Lepidium latifolium (perennial pepperweed) is a widespread non-native herb that has invaded many riparian corridors and wetland areas in the western United States. Once established, Lepidium can spread rapidly both by seed and vegetatively, and can crowd out native vegetation to form a monoculture. We were interested in determining the effects of invasion on soil chemistry in an agricultural system, and how quickly after invasion these effects could be detected.
Using maps generated from HyMap hyperspectral imagery gathered from 2004-2007, we were able to track the spread of Lepidium on Bouldin Island in the Sacramento–San Joaquin River Delta. We used these maps to identify two major zones of Lepidium invasion. Both zones were located between the actively cultivated land and the earthen levee that encloses the island. Within each zone we identified uninvaded areas, as well as patches of Lepidium from one to four years in age. Uninvaded areas were primarily covered with non-native grasses and forbs. In June 2008 we collected samples from plots randomly chosen from each invasion stage (0-4 years). At each plot, we collected soil from the top five centimeters of the A horizon for analysis.
Invaded soils showed a number of significant differences from uninvaded soils. After four years of invasion, mean Ca++ concentrations dropped from 2350 to 1725 mg/g, Na+ dropped from 195 to 62 mg/g, and total P rose from 3.5 to 36 mg/g.
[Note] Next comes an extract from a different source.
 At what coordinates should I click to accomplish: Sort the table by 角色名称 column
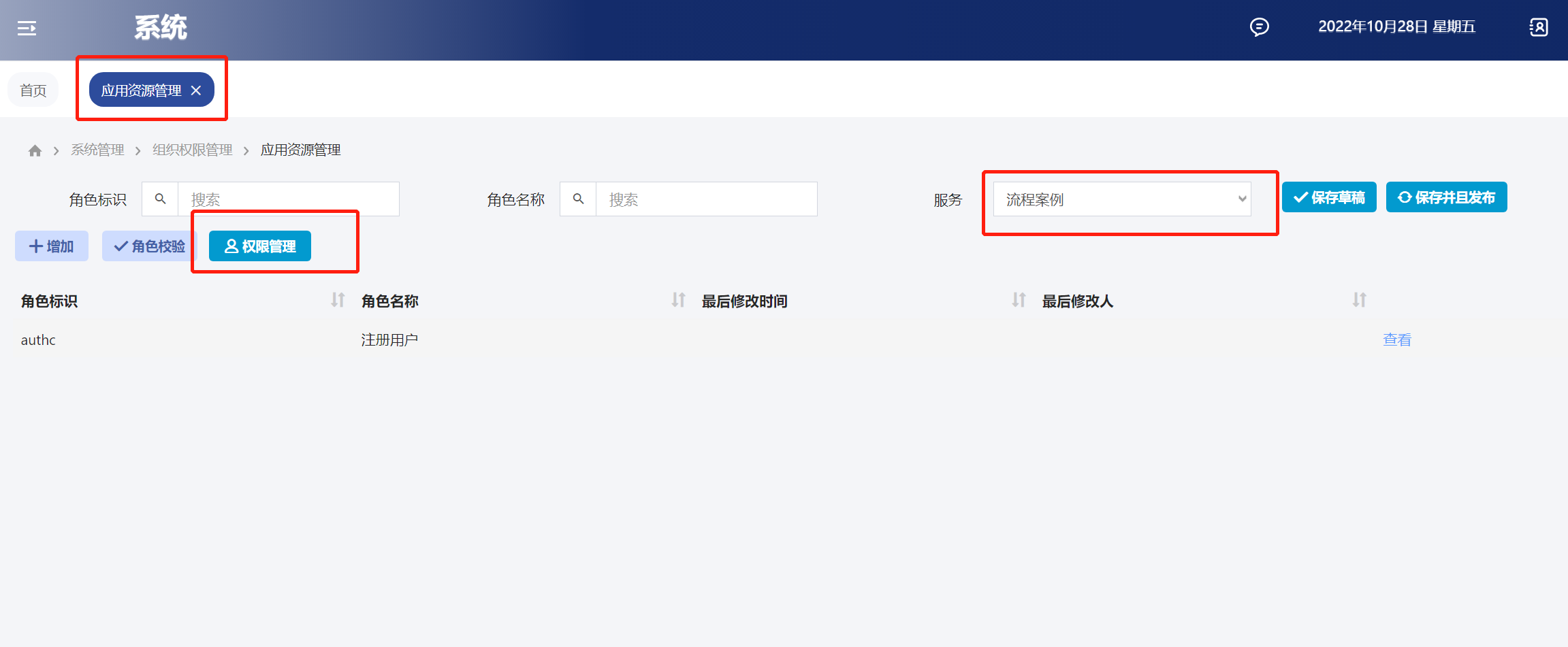678,300
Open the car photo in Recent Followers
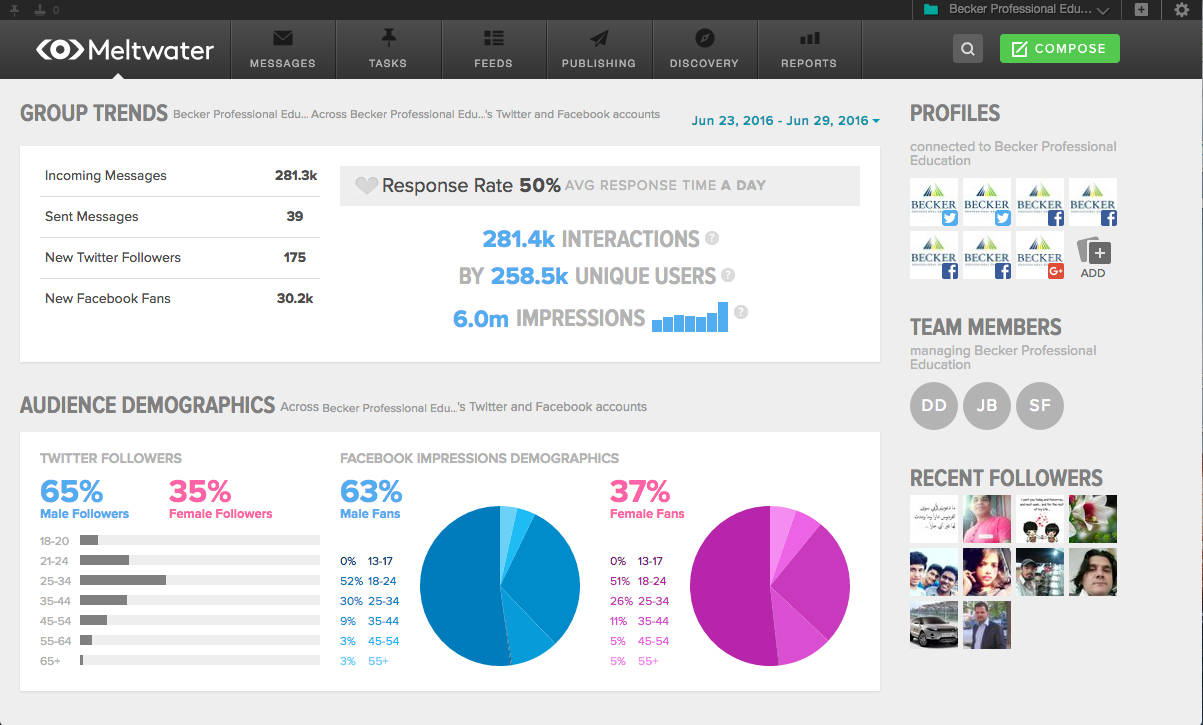The height and width of the screenshot is (725, 1203). click(x=933, y=625)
Invasion also increased the mean ratio of inorganic to organic phosphate, from 1.15 to 3.11, and raised the pH from 5.59 to 6.47. There were no significant changes to soil organic matter, nitrate or ammonium levels.
These results suggest that the alterations to the soil environment from Lepidium invasion can occur within a relatively short time frame, perhaps as little as one year. These changes to the soil chemistry may promote the invasion process, and may also affect the ability of other vegetation to successfully re-establish after the removal of Lepidium.